The first crisis was unimaginable and uncalled for, so were others. It beats my imagination to see human beings deriving pleasure in slaughtering a fellow human being. The second crisis took place in the early hours of Sunday morning, March 7, 2010 in a small village in the outskirts of Jos, named Dogon Hauwa, where people in the settlement were raided and slaughtered with a count of over 20% of the village’s populace, the larger percentage of the slaughtered were women, children and the elderly. After much mourning, a mass burial was conducted for the slain amidst tears and cries of revenge by the bereaved. The third was similar to the second but not as severe. The attack was on a village in Riom Local Government Area of Jos which also took place in the morning and was perpetuated by fundamentalists camouflaged in the new peace keeping outfits of the soldiers deployed to the area. This opened a brand new chapter in the unrest in Jos. 

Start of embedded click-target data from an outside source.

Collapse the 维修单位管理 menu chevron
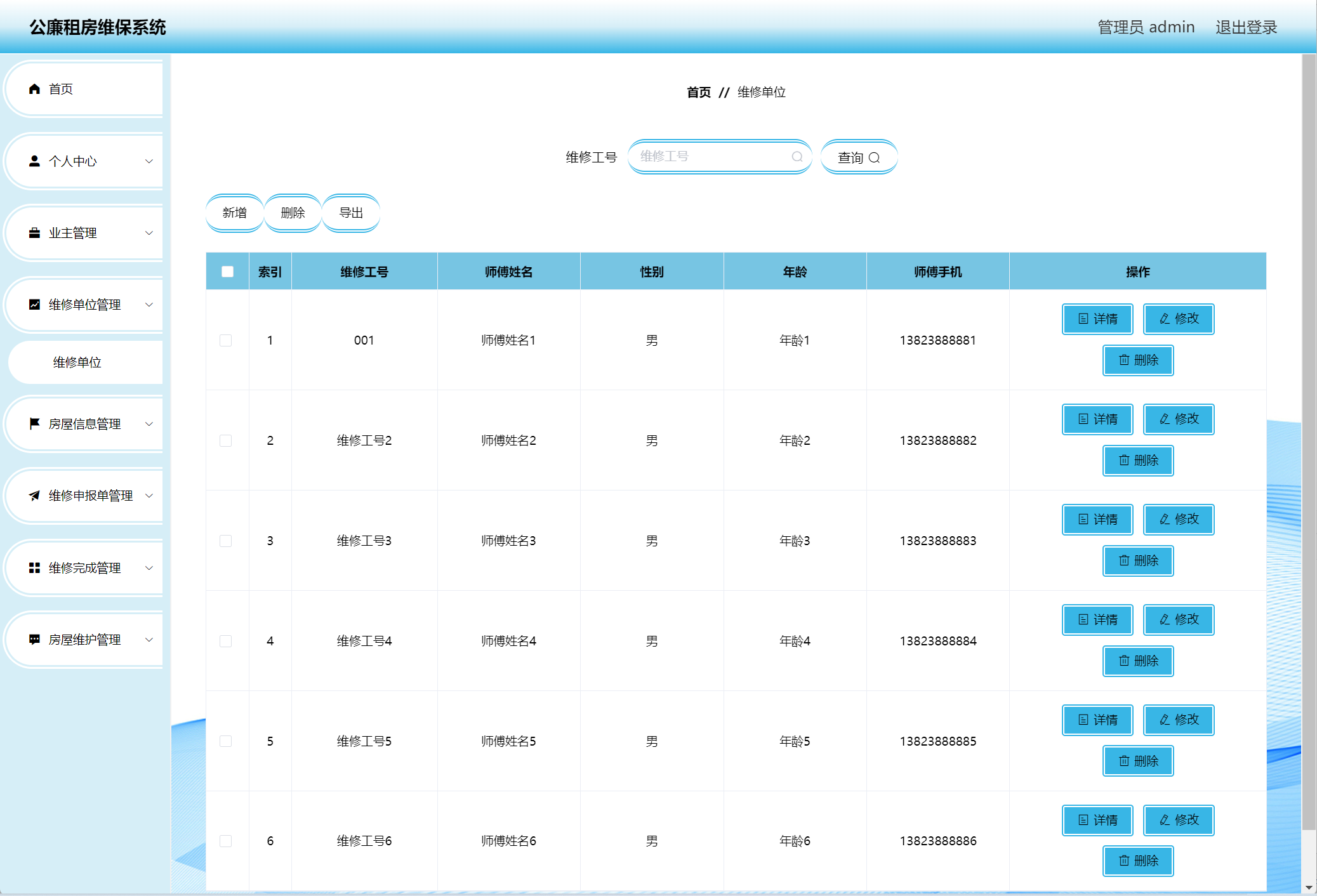This screenshot has width=1317, height=896. (149, 305)
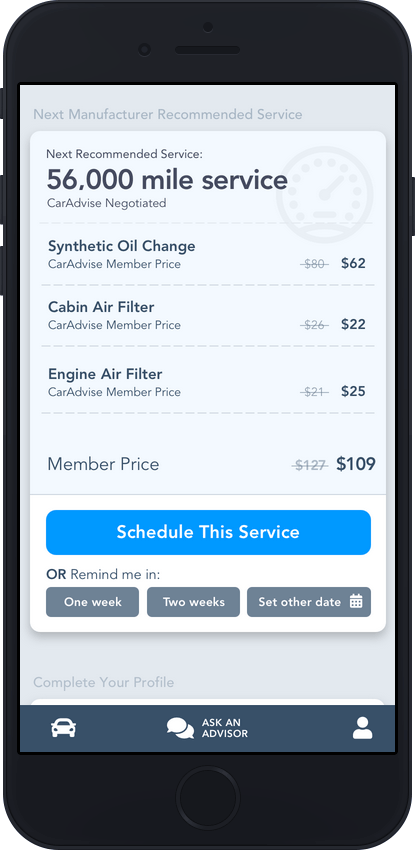Screen dimensions: 415x850
Task: Tap the $109 member price total
Action: point(356,464)
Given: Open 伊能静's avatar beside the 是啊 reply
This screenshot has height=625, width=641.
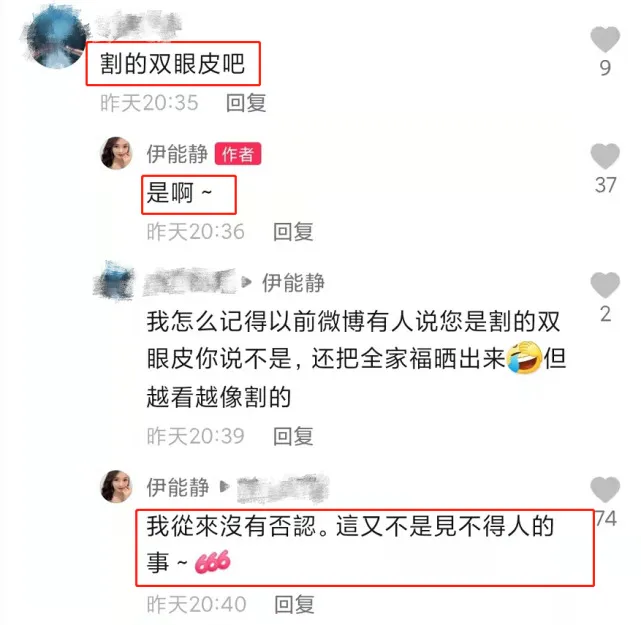Looking at the screenshot, I should 116,153.
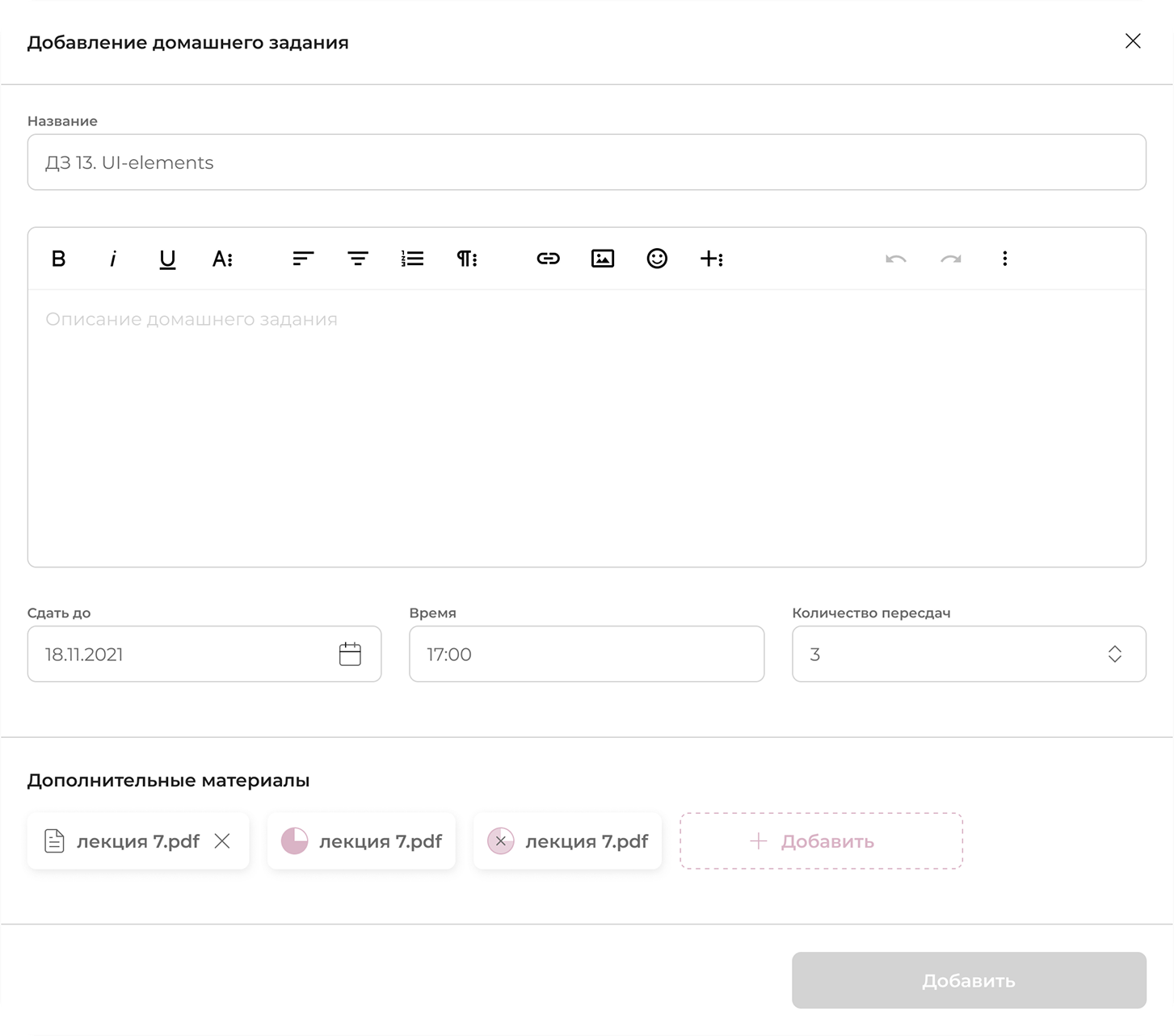Insert an image into the description
Screen dimensions: 1174x1036
[603, 259]
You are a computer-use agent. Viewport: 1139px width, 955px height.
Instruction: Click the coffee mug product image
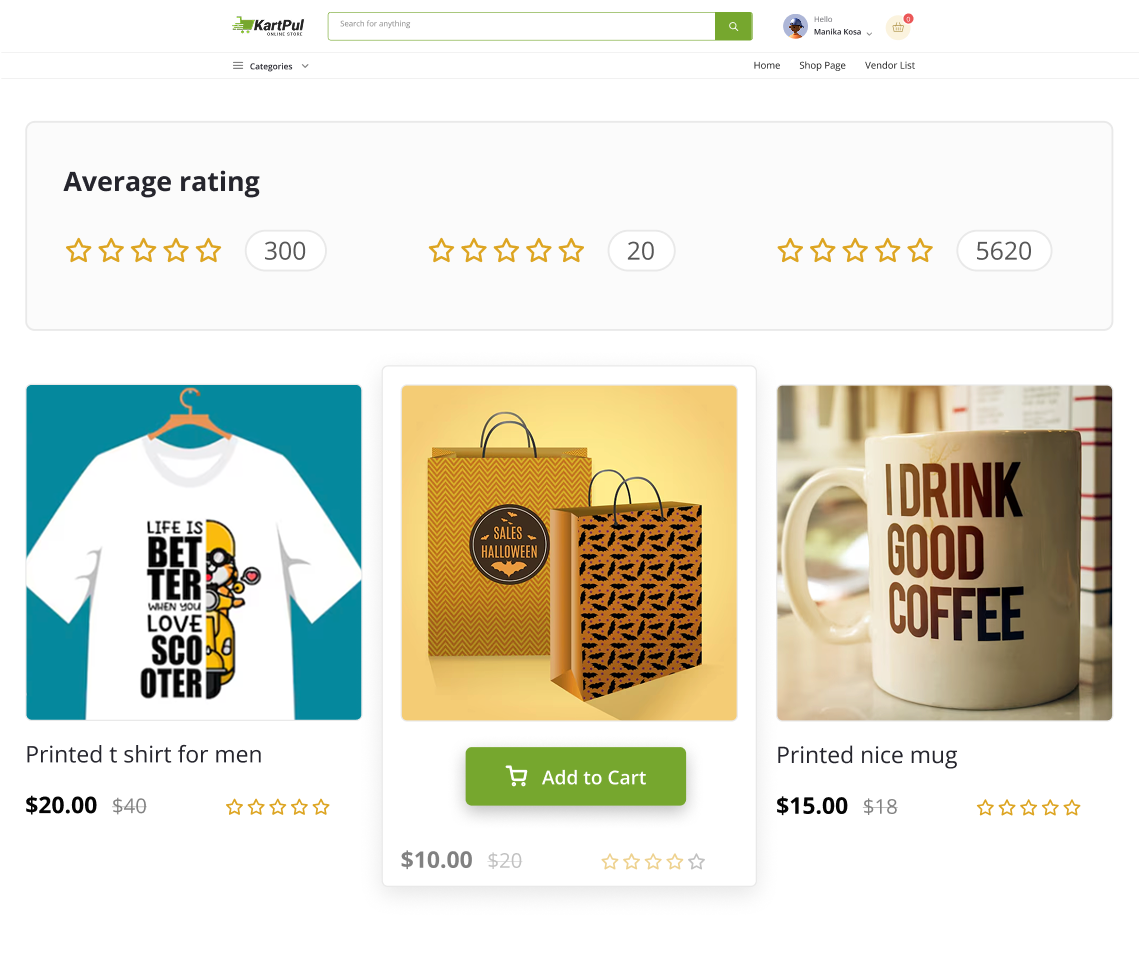944,553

Women and children are unfortunately at the receiving end of the crisis from its inception. What can WE (Nigerians , NGOs, CBOs & policy makers)  do to bring the perpetrators to book and accountable to what they have done from these heinous crime to humanity, what can we do to prevent a re-occurrence of the crisis, having in mind the paramount duty of protecting the lives of all especially women and children who appears to be the most affected?